- **The problem**: Convert the items from the first line through the line that contains "center [358, 207]." into a JSON list of strings with one string per line, leaving out blank lines.

Entries for locating text and elements
— BEGIN —

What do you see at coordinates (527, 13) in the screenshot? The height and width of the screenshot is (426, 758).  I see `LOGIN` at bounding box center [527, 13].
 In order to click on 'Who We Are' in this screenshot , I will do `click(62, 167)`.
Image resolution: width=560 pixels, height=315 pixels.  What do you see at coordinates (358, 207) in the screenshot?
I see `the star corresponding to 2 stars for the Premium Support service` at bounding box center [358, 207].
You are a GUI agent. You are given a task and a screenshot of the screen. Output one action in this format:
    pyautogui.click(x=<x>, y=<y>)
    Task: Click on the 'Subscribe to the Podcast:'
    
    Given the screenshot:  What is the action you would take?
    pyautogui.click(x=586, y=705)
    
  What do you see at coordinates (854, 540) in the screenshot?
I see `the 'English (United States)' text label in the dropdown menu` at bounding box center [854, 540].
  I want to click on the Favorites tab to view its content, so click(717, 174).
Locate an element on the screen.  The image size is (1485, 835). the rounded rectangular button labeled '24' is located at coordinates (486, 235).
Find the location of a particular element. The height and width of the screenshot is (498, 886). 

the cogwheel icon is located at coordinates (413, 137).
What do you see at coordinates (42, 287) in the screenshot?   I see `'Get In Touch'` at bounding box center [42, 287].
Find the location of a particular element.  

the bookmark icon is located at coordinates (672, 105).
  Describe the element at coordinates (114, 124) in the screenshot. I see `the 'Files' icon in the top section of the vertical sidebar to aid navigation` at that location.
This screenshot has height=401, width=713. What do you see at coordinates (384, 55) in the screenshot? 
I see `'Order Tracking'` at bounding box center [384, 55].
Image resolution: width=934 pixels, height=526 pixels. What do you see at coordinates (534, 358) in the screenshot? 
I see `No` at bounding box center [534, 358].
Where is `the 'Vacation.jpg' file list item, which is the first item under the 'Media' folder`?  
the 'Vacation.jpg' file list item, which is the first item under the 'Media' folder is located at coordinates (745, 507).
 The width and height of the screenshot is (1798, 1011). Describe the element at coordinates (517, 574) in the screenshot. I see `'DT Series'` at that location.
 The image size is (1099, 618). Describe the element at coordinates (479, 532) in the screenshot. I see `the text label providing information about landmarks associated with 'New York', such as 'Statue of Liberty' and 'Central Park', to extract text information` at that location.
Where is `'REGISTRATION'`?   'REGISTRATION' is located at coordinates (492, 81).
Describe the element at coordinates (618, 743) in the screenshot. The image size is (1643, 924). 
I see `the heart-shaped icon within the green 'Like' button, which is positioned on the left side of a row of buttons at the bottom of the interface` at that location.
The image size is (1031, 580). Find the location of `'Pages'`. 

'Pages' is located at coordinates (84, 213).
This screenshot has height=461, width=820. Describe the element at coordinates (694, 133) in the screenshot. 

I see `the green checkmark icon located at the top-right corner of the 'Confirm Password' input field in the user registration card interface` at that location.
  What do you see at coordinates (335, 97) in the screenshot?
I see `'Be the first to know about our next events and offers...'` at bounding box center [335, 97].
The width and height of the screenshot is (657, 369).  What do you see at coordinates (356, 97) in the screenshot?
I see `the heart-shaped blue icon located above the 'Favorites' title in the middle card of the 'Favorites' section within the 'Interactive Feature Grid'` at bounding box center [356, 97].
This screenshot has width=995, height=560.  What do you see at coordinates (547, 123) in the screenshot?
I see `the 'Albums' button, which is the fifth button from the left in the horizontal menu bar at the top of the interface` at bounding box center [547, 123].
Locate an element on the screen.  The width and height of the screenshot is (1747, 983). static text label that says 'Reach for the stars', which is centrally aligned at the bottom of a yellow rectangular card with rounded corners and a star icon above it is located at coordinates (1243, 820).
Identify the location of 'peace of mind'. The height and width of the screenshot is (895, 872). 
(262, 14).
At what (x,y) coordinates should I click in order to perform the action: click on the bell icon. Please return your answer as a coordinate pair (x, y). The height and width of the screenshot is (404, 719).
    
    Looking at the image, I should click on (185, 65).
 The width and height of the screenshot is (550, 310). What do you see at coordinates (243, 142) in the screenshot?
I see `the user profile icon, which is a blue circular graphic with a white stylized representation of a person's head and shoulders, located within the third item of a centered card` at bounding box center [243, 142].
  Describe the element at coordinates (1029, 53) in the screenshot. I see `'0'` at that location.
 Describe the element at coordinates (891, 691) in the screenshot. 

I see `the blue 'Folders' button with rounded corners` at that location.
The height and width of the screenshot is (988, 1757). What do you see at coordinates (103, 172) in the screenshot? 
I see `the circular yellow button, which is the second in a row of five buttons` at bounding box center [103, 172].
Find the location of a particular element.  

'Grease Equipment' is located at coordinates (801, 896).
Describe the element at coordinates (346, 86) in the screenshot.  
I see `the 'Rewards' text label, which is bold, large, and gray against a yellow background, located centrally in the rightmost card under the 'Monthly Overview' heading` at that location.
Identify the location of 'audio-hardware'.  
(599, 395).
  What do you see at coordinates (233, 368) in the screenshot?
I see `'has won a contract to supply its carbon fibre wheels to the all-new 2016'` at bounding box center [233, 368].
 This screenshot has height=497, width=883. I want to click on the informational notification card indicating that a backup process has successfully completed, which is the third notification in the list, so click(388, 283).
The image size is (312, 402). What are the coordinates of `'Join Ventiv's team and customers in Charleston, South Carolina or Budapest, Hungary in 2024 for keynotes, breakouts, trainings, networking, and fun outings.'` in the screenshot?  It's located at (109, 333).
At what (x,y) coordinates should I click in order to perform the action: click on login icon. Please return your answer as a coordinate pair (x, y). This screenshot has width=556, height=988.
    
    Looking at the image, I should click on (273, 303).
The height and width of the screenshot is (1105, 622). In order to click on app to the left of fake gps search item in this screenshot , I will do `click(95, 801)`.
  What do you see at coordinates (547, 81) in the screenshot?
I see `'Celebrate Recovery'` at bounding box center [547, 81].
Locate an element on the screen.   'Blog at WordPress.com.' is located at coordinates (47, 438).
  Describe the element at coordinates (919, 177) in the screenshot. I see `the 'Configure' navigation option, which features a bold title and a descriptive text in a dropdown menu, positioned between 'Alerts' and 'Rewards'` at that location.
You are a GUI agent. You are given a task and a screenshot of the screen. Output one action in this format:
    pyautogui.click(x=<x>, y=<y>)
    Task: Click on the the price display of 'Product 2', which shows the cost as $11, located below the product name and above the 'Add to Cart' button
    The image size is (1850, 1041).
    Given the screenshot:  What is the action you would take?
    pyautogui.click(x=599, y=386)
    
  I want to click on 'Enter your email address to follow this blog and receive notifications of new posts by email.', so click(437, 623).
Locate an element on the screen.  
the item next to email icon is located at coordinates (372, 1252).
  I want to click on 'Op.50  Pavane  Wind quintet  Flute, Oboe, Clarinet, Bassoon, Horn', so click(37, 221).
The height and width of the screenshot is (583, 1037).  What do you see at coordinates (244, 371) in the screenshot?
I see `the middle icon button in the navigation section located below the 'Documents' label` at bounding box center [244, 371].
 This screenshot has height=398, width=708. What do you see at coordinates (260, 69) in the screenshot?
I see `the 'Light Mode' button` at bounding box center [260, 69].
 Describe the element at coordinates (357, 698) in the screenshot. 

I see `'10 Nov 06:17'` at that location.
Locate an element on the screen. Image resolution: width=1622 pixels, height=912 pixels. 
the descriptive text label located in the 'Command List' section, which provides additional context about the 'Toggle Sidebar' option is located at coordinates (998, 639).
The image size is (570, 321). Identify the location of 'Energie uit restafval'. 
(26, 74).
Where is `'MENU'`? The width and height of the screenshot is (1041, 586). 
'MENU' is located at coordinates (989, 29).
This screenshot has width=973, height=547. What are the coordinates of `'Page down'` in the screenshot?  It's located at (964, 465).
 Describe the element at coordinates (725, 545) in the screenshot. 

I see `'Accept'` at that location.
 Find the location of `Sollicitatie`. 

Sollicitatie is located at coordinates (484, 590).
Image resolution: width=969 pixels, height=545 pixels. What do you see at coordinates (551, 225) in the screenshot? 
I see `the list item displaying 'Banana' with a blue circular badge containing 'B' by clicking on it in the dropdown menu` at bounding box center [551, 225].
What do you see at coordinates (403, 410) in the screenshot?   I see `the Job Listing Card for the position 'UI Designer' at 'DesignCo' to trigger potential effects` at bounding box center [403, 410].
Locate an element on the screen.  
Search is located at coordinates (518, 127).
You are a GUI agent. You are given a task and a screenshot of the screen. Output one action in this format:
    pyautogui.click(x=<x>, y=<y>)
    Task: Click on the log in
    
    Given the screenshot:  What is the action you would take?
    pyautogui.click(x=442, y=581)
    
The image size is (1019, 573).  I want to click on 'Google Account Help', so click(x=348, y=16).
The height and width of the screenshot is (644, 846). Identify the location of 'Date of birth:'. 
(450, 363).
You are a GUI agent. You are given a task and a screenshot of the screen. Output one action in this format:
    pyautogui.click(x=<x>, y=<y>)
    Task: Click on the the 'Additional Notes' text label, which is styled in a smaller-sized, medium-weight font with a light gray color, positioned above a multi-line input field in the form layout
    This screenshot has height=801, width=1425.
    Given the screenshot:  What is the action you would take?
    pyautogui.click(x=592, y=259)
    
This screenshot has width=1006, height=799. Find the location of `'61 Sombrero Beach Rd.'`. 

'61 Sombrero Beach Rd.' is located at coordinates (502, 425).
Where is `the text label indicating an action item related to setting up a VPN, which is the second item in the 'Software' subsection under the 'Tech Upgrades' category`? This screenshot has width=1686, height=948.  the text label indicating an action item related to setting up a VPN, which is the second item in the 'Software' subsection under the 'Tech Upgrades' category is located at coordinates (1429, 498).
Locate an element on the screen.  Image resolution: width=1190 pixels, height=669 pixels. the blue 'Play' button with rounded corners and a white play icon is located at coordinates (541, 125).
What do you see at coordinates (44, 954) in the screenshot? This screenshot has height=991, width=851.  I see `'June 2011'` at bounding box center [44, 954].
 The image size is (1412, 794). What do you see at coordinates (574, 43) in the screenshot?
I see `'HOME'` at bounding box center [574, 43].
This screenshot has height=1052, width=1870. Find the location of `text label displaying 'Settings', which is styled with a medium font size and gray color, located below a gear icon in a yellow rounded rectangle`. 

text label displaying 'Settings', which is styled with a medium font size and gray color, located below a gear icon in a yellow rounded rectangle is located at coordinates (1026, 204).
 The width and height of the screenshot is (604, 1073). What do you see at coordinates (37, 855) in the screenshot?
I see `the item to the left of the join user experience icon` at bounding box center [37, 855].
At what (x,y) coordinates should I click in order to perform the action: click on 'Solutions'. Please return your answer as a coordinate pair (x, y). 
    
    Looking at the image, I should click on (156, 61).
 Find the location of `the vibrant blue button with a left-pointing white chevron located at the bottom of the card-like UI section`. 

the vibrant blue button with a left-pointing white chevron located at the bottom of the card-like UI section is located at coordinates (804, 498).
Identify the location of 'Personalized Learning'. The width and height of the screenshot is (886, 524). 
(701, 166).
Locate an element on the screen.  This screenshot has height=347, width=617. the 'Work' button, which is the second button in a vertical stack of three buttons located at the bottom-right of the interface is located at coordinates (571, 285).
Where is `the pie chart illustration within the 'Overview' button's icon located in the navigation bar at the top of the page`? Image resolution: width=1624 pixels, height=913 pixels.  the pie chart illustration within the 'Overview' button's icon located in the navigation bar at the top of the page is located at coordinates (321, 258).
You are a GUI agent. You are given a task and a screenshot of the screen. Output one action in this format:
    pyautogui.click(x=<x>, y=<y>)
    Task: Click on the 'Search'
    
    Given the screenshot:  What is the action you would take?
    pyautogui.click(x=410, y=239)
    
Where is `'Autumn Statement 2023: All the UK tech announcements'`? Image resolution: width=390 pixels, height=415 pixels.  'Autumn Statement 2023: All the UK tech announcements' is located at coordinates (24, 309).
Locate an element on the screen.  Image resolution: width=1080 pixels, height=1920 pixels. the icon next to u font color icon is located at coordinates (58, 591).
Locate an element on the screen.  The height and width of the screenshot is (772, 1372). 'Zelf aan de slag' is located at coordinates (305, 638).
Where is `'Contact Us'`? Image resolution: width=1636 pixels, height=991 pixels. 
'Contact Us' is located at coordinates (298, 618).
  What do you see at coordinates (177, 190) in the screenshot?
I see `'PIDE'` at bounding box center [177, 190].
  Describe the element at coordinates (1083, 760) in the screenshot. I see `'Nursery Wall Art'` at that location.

— END —

- **Solution to this exercise**:
[
  "What do you see at coordinates (527, 13) in the screenshot? The height and width of the screenshot is (426, 758).  I see `LOGIN` at bounding box center [527, 13].",
  " In order to click on 'Who We Are' in this screenshot , I will do `click(62, 167)`.",
  "Image resolution: width=560 pixels, height=315 pixels.  What do you see at coordinates (358, 207) in the screenshot?",
  "I see `the star corresponding to 2 stars for the Premium Support service` at bounding box center [358, 207]."
]